#### DATASET CONTENT

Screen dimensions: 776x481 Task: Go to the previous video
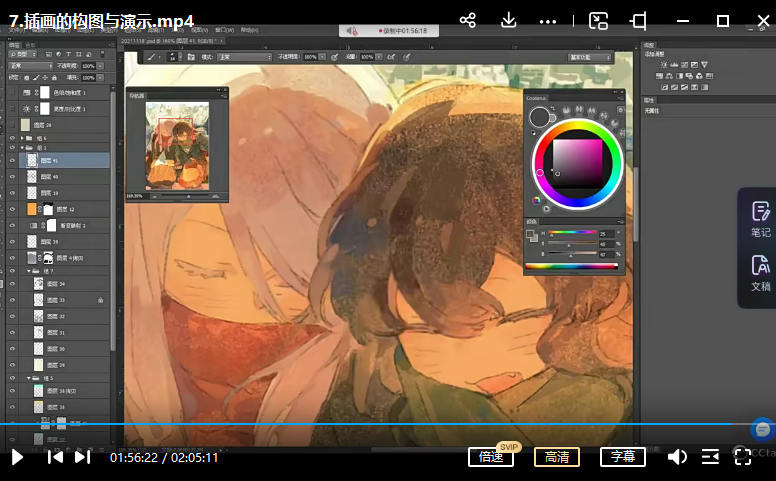point(56,457)
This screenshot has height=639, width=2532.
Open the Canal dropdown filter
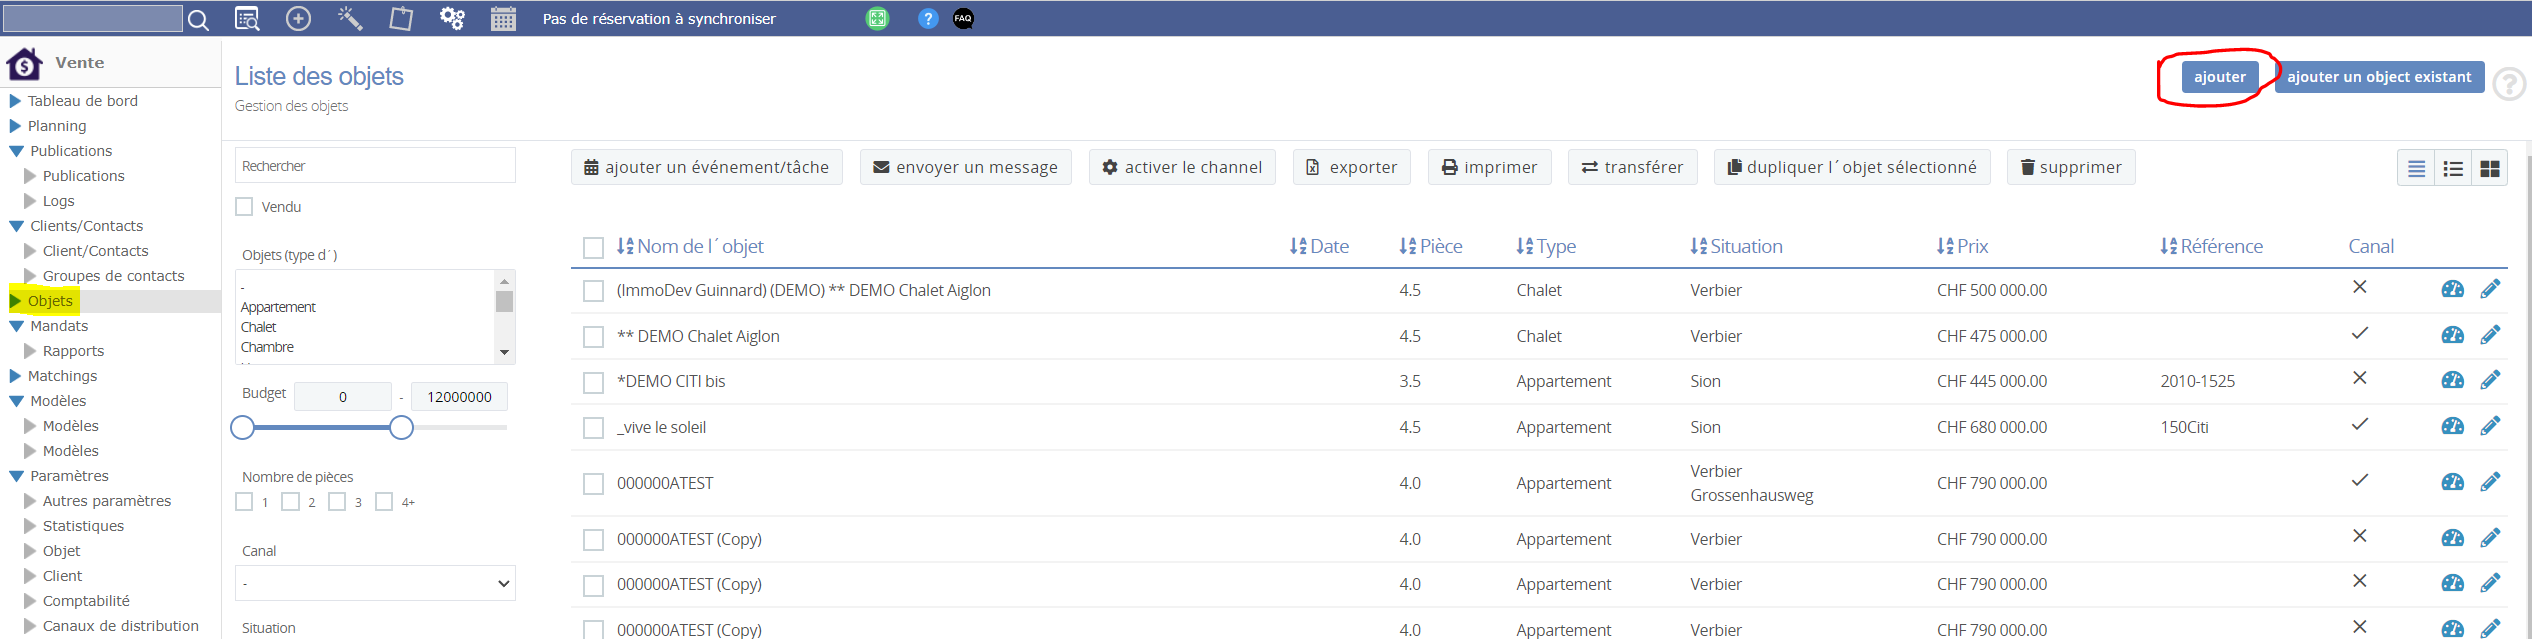pyautogui.click(x=375, y=584)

########

SET EXERCISE: Convert the listing above into a Markdown table with the columns "Row" and "Line," giving each line its own numbered row and skipping blank lines. Leave the pictures out of the table.

RESULT:
| Row | Line |
|---|---|
| 1 | Screen dimensions: 776x481 Task: Go to the previous video |
| 2 | point(56,457) |
| 3 | This screenshot has height=639, width=2532. |
| 4 | Open the Canal dropdown filter |
| 5 | pyautogui.click(x=375, y=584) |